I think the white left thinks it knows it all and does not bring the knowledge to help make leaders in working class communities of color. They keep the knowledge of liberation to themselves and argue their points over the internet . They make what they’re doing the center of everything and try to click up against you if you challenge them.  So they have an informal hierarchy set up in their organizations . They pretend that their system is egalitarian in the discussion of revolution. All I see is a white male or female point of views posted online and at meetings! Example: Occupy Wall Street broke in two because the blacks and people of color (POC)  felt their voices or their problems weren’t being addressed. It shows the lack of understanding by the left in how to deal with the problems plaguing POC communities. Even though I think some things in the Occupy movement were effective, like trying to cross links with the working class port workers and pointing out the social problems in society, they could not bridge with communities of color. Occupy Oakland is in one of the biggest POC communities in the USA, and they couldn’t build a base in these communities. I think to some of these fools it’s a video game because they have a choice to which side they can line up on.

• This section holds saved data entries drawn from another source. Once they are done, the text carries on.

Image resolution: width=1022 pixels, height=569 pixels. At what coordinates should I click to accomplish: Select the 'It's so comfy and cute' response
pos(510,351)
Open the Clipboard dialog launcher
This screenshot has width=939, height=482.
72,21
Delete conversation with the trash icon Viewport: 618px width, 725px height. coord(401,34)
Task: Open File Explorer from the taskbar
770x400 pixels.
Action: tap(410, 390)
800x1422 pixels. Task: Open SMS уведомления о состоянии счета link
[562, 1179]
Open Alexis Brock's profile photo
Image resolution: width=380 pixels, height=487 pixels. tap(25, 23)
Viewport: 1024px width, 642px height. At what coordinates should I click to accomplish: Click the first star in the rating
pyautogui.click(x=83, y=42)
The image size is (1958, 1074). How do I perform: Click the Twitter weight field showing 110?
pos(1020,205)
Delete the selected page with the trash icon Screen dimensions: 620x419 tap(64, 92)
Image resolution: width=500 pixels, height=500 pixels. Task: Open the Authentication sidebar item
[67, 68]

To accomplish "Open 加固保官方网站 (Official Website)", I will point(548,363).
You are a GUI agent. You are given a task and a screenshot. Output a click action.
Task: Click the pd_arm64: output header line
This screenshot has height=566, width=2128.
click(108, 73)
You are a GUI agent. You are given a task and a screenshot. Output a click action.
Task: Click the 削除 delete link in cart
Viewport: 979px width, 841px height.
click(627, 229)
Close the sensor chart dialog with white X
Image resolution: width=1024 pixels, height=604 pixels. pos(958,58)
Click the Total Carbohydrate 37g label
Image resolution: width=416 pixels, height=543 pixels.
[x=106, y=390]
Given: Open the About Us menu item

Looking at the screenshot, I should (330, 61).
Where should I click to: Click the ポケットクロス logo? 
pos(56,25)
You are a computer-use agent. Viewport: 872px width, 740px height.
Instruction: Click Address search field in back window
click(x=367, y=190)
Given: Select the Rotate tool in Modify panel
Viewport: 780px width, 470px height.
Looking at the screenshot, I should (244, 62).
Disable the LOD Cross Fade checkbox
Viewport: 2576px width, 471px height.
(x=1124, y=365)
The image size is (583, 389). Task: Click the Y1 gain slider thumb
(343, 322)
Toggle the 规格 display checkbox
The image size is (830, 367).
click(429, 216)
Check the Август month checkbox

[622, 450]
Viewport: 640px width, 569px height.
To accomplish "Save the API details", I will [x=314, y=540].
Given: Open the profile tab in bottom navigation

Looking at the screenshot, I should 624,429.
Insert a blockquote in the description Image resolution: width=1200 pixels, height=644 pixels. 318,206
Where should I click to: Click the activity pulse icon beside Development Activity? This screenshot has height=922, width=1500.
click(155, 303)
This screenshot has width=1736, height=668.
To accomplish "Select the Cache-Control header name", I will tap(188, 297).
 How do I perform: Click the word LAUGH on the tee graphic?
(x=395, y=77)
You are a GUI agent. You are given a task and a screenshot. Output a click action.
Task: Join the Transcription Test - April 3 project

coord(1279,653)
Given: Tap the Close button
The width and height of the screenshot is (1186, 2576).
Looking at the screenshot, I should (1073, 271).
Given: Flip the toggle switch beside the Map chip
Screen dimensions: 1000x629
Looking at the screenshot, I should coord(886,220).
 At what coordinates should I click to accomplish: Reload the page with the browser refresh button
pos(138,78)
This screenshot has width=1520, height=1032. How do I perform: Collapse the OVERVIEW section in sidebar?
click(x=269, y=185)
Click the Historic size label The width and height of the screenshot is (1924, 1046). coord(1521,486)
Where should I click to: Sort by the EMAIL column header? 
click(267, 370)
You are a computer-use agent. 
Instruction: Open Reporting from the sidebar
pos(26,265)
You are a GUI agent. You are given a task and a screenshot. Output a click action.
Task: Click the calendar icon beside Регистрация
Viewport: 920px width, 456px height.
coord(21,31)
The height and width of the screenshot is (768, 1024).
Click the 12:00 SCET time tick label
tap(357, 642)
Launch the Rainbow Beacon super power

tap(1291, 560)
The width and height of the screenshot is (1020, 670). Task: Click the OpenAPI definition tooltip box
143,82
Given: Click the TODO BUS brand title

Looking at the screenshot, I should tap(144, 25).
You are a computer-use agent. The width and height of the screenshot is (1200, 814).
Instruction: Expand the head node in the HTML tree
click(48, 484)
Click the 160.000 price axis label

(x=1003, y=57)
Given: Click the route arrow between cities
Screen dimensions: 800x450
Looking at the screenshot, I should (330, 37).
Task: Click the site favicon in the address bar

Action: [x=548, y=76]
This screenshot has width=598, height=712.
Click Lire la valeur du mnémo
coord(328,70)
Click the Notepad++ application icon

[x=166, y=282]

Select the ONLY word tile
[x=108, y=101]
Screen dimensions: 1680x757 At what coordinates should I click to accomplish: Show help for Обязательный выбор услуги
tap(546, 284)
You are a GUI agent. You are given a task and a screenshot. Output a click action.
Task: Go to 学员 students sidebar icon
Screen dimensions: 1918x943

Even though these problems exist in the white left, there are people playing positive roles trying to change the culture left behind by the old left. They recognize the changing racial and gender demographics of the working class. Also just like the white left the people of color have fell short of building a strong base in POC communities because of the past mistakes of the left like patriarchy, racism, state capitalism, and the lack of women and people of color in leadership roles or just being out of touch with the working class. I hope the new left learns from past mistakes so it can grow into a fighting force for liberation.

Part 2 of Developing Militants: the Left’s Minstrel Show and How College Educated Revolutionaries of all Colors Keep the Working Class Shucking and Jiving

Introduction

The White revolutionary left is largely college educated young people. Whether they work at a cafe, wash dishes, teach in public schools, or drive trains, they share the common experience of a college education. Their experiences in college have profoundly shaped their politics in a variety of ways.  Two particular sets of politics are race relations and relationship to revolutionary theory.  These White College Educated Revolutionaries (WCER) have never broken from the experiences in college.  Worst of all they unknowingly impose their particular college experiences on the revolutionary movement and particularly the working class whites and working class People of Color (POC)[1].  Lastly, People of Color College Educated Revolutionaries (POCCER) have played a crucial role in working with WCER in unknowingly preventing any working class leadership from developing.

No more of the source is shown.